Management of cervical spinal cord injury in ankylosing spondylitis: the intervertebral disc as a cause of cord compression.

作者信息

Rowed D W

机构信息

Division of Neurosurgery, Sunnybrook Health Science Centre, University of Toronto, Ontario, Canada.

出版信息

J Neurosurg. 1992 Aug;77(2):241-6. doi: 10.3171/jns.1992.77.2.0241.

Abstract

Twenty-one patients with universal syndesmophytosis due to ankylosing spondylitis were identified in a consecutive series of 1578 patients with acute spine and spinal cord injuries.
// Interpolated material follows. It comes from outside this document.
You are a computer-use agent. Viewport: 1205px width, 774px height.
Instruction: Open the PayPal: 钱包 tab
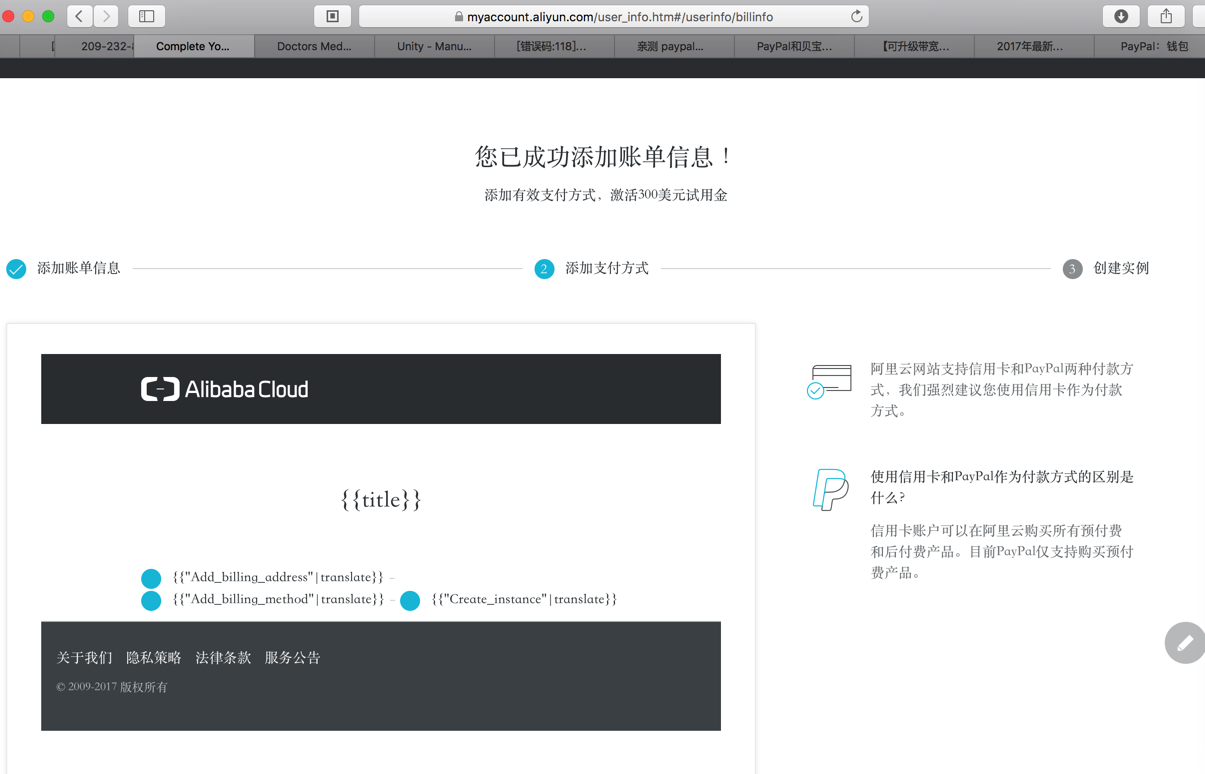[1154, 46]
They were predominantly male, older than spinal cord-injured patients in general, and most were injured by falls. Approximately one-half were managed by halo-vest immobilization alone with good clinical and radiological outcomes. The remainder required surgery either for recurrent dislocation or for spinal cord compression associated with neurological deterioration. Extradural hematoma, a recognized cause of spinal cord compression in ankylosing spondylitis patients with spinal fractures, was encountered in two patients. Herniated intervertebral disc as a cause of spinal cord compression in ankylosing spondylitis does not appear to have been previously reported and was recognized three times in the present series, once in association with extradural hematoma. The pathology of ankylosing spondylitis is such that the nucleus pulposus tends to be spared, allowing disc herniation to occur in the heavily ossified spine. In virtually all patients, satisfactory correction of the flexion deformity could be safely accomplished following spinal fracture. It is concluded that fracture/dislocations of the cervical spine should be managed initially by halo-vest immobilization, without prior traction and with careful incremental correction of flexion deformity. Decompression is performed as required for extradural hematoma or intervertebral disc herniation, and internal fixation is carried out for recurrent dislocation.

摘要

在连续收治的1578例急性脊柱和脊髓损伤患者中,确诊21例因强直性脊柱炎导致广泛韧带骨赘形成。他们以男性为主,总体上比脊髓损伤患者年龄大,多数因跌倒受伤。约一半患者仅采用头环背心固定治疗,临床和影像学效果良好。其余患者因反复脱位或伴有神经功能恶化的脊髓受压而需要手术治疗。两名患者出现硬膜外血肿,这是强直性脊柱炎合并脊柱骨折患者脊髓受压的一个公认原因。椎间盘突出作为强直性脊柱炎患者脊髓受压的原因,此前似乎未见报道,在本系列中发现3例,其中1例与硬膜外血肿相关。强直性脊柱炎的病理特点是髓核往往得以保留,使得椎间盘突出可发生在严重骨化的脊柱中。几乎所有患者在脊柱骨折后都能安全地实现对屈曲畸形的满意矫正。结论是,颈椎骨折/脱位应首先采用头环背心固定治疗,无需先行牵引,并小心逐步矫正屈曲畸形。根据硬膜外血肿或椎间盘突出的需要进行减压,对反复脱位则进行内固定。